> **Short problem**
Rewrite the items below, replacing every "How do I perform" with "How can I do" and leaving the rest unchanged.

> **Item-finding records**
--*--
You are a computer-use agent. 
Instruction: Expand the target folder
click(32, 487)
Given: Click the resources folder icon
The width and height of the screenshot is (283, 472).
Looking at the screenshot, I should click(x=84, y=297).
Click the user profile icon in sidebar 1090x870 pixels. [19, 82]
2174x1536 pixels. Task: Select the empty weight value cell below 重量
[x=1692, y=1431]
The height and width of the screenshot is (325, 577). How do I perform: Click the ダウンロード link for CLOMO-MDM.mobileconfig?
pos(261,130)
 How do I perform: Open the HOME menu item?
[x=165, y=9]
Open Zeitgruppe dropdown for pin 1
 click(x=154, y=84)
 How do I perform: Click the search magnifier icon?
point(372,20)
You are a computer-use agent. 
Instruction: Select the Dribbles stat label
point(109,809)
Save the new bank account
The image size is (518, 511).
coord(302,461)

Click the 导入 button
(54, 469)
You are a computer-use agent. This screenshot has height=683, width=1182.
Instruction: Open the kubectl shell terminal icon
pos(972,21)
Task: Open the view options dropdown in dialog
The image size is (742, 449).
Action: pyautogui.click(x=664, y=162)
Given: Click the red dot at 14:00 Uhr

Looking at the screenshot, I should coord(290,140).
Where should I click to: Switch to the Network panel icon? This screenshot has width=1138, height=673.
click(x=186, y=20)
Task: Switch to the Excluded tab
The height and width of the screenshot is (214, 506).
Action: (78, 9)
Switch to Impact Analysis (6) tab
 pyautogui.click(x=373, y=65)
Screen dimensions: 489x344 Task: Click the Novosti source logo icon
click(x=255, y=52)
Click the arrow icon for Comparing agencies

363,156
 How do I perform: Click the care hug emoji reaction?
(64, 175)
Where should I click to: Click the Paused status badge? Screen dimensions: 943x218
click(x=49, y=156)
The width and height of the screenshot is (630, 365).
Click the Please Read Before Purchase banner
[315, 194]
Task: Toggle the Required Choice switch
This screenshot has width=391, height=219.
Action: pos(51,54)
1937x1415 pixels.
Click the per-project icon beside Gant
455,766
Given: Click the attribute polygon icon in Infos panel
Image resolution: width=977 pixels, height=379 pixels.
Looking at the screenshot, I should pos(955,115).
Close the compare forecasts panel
--*--
> **Result below**
You are a computer-use agent. 
Instruction: Expand the target folder
click(32, 487)
Given: Click the resources folder icon
The width and height of the screenshot is (283, 472).
Looking at the screenshot, I should click(x=84, y=297).
Click the user profile icon in sidebar 1090x870 pixels. [19, 82]
2174x1536 pixels. Task: Select the empty weight value cell below 重量
[x=1692, y=1431]
The height and width of the screenshot is (325, 577). How can I do: Click the ダウンロード link for CLOMO-MDM.mobileconfig?
pos(261,130)
 How can I do: Open the HOME menu item?
[x=165, y=9]
Open Zeitgruppe dropdown for pin 1
 click(x=154, y=84)
 How can I do: Click the search magnifier icon?
point(372,20)
You are a computer-use agent. 
Instruction: Select the Dribbles stat label
point(109,809)
Save the new bank account
The image size is (518, 511).
coord(302,461)

Click the 导入 button
(54, 469)
You are a computer-use agent. This screenshot has height=683, width=1182.
Instruction: Open the kubectl shell terminal icon
pos(972,21)
Task: Open the view options dropdown in dialog
The image size is (742, 449).
Action: pyautogui.click(x=664, y=162)
Given: Click the red dot at 14:00 Uhr

Looking at the screenshot, I should coord(290,140).
Where should I click to: Switch to the Network panel icon? This screenshot has width=1138, height=673.
click(x=186, y=20)
Task: Switch to the Excluded tab
The height and width of the screenshot is (214, 506).
Action: (78, 9)
Switch to Impact Analysis (6) tab
 pyautogui.click(x=373, y=65)
Screen dimensions: 489x344 Task: Click the Novosti source logo icon
click(x=255, y=52)
Click the arrow icon for Comparing agencies

363,156
 How can I do: Click the care hug emoji reaction?
(64, 175)
Where should I click to: Click the Paused status badge? Screen dimensions: 943x218
click(x=49, y=156)
The width and height of the screenshot is (630, 365).
Click the Please Read Before Purchase banner
[315, 194]
Task: Toggle the Required Choice switch
This screenshot has width=391, height=219.
Action: pos(51,54)
1937x1415 pixels.
Click the per-project icon beside Gant
455,766
Given: Click the attribute polygon icon in Infos panel
Image resolution: width=977 pixels, height=379 pixels.
Looking at the screenshot, I should pos(955,115).
Close the compare forecasts panel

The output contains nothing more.